Use this playbook to separate invalid upstream responses from upstream wait expiration and deadline exhaustion, and apply timeout budgets, safe retries, and circuit-breaker controls safely.
Last reviewed: February 23, 2026|Editorial standard: source-backed operational guidance
Use 502 when the gateway receives an invalid upstream response. Use 504 when the gateway waits too long for upstream response headers or data. Use DEADLINE_EXCEEDED when the caller deadline expires in RPC flow.
Another hop often enforces a lower timeout first. Gateway limits, client deadlines, upstream keepalive mismatch, or connection-pool starvation can still terminate requests.
Retries should run only on idempotent paths where repeating the request does not create duplicate side effects. Bounded exponential backoff with jitter limits retry synchronization and reduces pressure on degraded upstreams. Circuit breakers should trip when timeout and failure thresholds stay above policy for a sustained window. This posture prevents retry storms while preserving controlled recovery.

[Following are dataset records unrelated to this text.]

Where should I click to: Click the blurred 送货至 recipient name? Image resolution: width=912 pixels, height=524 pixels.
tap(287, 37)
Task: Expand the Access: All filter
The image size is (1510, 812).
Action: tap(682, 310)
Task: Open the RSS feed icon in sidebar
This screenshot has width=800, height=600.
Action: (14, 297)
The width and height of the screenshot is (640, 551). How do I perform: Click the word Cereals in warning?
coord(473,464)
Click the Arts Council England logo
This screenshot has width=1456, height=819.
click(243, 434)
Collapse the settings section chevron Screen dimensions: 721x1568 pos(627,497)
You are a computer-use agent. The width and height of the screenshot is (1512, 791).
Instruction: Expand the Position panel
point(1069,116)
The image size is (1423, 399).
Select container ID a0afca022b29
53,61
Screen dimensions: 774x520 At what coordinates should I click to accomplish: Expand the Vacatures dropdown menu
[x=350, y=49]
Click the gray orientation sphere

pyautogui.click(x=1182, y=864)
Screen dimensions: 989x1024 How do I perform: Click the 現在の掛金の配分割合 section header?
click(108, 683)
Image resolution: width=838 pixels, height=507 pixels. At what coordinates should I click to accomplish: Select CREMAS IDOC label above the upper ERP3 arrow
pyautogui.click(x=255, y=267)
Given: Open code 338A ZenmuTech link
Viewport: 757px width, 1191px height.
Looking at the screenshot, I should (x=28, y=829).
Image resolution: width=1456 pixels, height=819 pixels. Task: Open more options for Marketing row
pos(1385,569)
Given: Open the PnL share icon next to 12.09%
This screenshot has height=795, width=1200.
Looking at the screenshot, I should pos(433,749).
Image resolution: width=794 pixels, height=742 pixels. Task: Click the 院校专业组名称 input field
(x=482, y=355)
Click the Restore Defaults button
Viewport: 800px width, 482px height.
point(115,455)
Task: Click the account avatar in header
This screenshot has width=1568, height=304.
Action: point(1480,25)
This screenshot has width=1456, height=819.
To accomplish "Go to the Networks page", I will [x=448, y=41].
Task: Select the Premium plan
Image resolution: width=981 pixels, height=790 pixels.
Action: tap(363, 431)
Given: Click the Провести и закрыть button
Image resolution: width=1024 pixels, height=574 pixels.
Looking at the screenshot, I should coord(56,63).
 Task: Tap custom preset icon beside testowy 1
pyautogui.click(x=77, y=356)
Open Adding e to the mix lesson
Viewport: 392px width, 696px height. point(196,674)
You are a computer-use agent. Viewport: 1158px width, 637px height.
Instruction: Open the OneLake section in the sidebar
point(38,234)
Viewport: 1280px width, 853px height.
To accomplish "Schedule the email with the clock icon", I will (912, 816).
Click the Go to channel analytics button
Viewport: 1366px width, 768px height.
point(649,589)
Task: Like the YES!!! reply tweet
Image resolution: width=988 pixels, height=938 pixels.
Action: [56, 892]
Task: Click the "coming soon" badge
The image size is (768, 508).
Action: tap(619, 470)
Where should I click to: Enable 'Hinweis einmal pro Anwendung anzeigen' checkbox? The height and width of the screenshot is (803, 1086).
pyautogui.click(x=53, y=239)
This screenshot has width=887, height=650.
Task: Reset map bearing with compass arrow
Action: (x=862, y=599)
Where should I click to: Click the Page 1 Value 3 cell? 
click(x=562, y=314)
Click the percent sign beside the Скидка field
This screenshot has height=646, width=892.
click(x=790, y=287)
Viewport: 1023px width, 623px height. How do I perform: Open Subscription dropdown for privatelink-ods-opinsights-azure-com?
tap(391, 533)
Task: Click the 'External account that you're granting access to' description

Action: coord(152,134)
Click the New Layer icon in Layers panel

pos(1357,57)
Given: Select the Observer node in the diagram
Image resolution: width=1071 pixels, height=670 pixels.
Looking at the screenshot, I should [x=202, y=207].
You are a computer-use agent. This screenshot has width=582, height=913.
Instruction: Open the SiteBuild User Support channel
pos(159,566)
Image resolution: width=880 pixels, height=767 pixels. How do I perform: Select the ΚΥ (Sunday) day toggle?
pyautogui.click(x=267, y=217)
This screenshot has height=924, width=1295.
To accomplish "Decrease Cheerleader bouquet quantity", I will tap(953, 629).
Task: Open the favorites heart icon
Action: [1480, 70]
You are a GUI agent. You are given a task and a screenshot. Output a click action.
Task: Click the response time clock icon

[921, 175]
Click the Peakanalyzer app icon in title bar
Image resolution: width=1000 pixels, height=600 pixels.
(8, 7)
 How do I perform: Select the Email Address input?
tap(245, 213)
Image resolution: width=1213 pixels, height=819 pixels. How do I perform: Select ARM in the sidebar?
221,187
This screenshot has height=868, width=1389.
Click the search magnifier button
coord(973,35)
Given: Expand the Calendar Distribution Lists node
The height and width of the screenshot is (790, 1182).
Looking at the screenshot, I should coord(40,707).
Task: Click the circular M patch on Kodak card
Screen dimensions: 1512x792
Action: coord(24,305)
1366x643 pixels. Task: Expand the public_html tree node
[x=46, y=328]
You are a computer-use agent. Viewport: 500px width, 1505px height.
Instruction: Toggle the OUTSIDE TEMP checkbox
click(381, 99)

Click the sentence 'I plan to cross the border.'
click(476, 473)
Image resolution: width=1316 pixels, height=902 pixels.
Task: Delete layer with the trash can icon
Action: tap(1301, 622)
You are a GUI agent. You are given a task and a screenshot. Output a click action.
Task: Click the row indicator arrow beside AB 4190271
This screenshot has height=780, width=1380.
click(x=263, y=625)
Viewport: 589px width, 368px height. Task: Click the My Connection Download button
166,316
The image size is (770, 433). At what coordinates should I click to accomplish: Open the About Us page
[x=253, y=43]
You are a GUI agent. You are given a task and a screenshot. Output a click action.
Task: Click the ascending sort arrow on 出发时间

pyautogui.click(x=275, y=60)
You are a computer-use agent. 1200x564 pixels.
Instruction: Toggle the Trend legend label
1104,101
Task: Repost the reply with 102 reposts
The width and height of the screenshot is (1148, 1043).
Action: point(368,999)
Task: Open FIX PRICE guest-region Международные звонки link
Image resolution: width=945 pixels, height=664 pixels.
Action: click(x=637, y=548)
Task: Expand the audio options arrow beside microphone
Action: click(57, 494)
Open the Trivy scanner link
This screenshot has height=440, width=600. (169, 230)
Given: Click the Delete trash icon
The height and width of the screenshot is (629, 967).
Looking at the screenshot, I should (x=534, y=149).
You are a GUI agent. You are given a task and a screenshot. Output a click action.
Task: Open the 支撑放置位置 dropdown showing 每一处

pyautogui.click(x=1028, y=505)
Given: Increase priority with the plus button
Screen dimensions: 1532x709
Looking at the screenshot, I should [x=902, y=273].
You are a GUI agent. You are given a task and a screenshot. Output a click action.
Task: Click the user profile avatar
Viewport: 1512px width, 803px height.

Each downstream hop needs a lower timeout budget than its caller to preserve deterministic cancellation order. The hierarchy should follow client > gateway > service > dependency on every request path. Misaligned budgets cause inner hops to run longer than outer callers, which creates wasted work and cascading timeout spikes. Ordered budgets keep failure boundaries clear and reduce cross-layer timeout amplification.